* **The task**: Retype word for word the stretch of entries below from the line that has "The height and width of the screenshot is (478, 765)." through the line that has "This screenshot has height=372, width=661.", and omit the pictures.

* **Dataset excerpts**:
────
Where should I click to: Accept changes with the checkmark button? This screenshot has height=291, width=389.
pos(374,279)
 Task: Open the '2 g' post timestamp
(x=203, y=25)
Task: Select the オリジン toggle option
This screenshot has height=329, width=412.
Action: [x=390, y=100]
────
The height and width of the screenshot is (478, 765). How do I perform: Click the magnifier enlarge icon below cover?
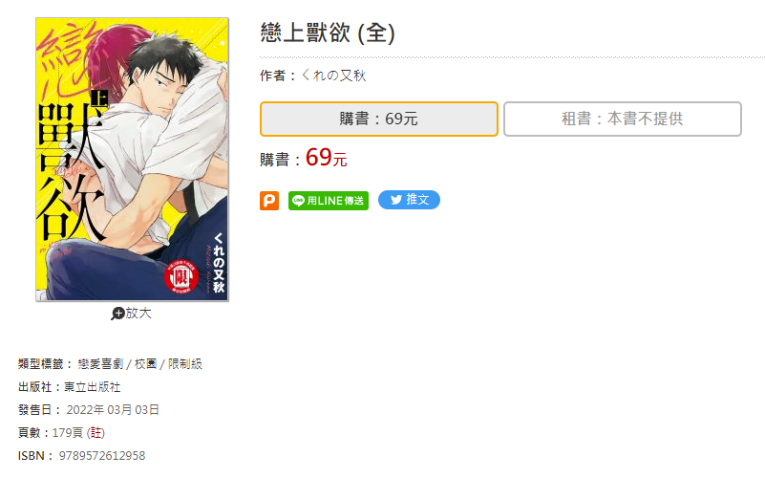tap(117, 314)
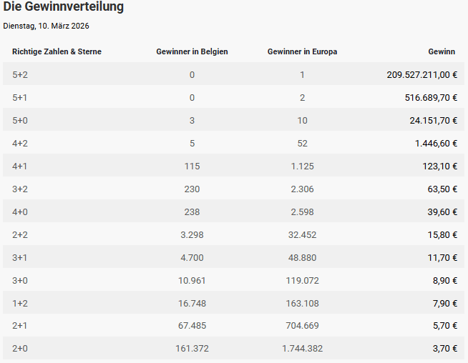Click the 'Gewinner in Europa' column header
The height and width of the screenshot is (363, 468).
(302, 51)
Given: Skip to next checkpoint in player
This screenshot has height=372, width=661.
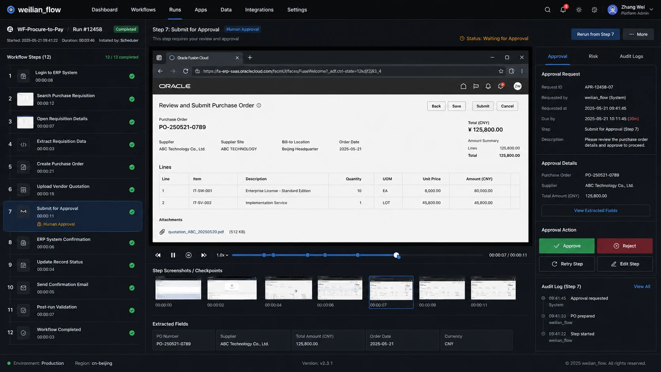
────
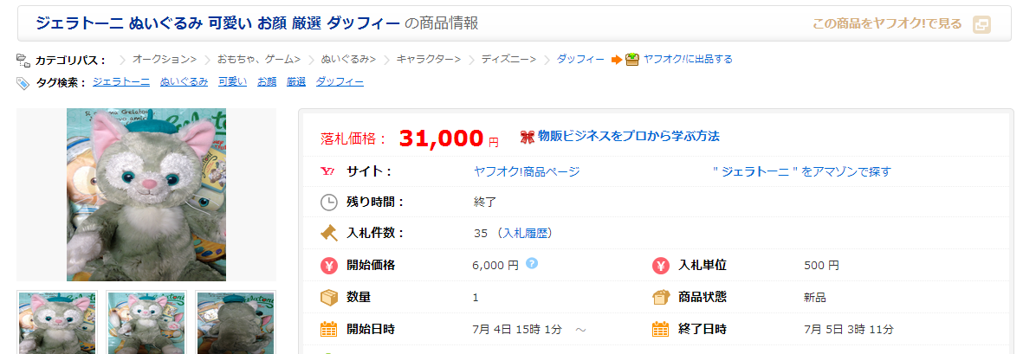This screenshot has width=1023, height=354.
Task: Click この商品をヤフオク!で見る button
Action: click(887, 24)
────
* **Output of the task**:
The height and width of the screenshot is (478, 765). How do I perform: Click the magnifier enlarge icon below cover?
tap(117, 314)
Click the 'Gewinner in Europa' column header
The height and width of the screenshot is (363, 468).
(302, 51)
Given: Skip to next checkpoint in player
This screenshot has height=372, width=661.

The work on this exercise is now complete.